The Islam Trilogy is my contribution to history which actually began three months after September 11, 2001, when I started filming, A Jihad for Love, the worlds first film on Islam and homosexuality. In 2011, just months after I reported the Arab Spring extensively and bin Laden’s death I decided to go on Hajj. This would be my Hajj of defiance—and if found out I faced certain beheading. But as a filmmaker I knew this would be the greatest journey of my life and there was no way I would not film it. It was historic, you are not permitted to film in Mecca according to Wahhabi theology (even though short youtube videos proliferate) but I did. Many shut their doors on me. Many foundations who had embraced Jihad were too afraid of this. In any case a three year struggle ensued and we had another world first— A Sinner in Mecca, a film in Mecca and Medina shot entirely on an iPhone. Then I began writing the book that would say everything the film was not able to. That became A Sinner in Mecca: A Gay Muslim’s Hajj of Defiance. Thus the trilogy which represents almost two decades of hard earned work ends as I had always planned it.
What does the book do that’s different from your films?
If you think contemporary Islam has a few problems, the book has some real solutions—built from years of getting my hands dirty in the trenches of my faith, with the shadow of hate in the form of fatwas or death threats constantly hanging over my head.
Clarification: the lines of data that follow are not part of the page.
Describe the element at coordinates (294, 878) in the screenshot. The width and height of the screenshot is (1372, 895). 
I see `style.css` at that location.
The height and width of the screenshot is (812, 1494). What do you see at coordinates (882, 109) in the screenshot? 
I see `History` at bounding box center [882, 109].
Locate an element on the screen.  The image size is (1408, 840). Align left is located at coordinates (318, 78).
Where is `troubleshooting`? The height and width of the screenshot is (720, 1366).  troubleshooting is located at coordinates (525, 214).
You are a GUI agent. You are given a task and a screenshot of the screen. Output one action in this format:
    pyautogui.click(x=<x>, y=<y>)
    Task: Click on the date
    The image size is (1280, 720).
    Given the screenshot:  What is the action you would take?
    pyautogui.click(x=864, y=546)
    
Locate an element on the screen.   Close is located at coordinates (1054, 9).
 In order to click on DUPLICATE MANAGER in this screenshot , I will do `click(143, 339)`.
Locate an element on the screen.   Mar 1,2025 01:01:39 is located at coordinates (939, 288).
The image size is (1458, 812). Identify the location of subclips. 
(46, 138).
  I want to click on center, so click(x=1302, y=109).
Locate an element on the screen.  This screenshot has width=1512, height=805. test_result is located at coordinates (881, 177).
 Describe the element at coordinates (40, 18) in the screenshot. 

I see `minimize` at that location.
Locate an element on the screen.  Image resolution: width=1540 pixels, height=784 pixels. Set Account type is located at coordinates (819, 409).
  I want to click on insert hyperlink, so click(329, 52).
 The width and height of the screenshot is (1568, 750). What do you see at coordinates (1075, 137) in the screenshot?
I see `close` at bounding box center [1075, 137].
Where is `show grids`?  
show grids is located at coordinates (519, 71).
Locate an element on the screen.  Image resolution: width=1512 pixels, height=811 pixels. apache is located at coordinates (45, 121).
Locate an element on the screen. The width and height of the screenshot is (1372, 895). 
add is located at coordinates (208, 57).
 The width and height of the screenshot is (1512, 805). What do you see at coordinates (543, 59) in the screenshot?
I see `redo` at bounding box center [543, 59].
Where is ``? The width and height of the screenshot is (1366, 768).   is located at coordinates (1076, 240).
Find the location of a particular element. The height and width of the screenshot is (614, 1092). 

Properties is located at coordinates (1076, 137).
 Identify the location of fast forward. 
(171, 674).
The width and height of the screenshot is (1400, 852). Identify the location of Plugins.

From Obama to Osama, from Trump to ISIS to the evils of the Saudi monarchy and the (Wahhabi) havoc they have caused in all Islam—this book connects dots. In the book I meet everyone from extremists to explorers of the spiritual kind and the world they open up is frightening, yet breathtaking.
You’ve received tremendous acclaim. “Written by a man with a deep knowledge of Islamic history with courage & fierce emotion” is what The Guardian says about your book. But we’re sure there has also been controversy…
Of course there has been…fatwas, hate mail and death threats have haunted me but I no longer let them bother me. There is hate mail almost every day. At last count, since the book went up on Amazon there have been 343 death threats, hate mail, whatever you want to call it.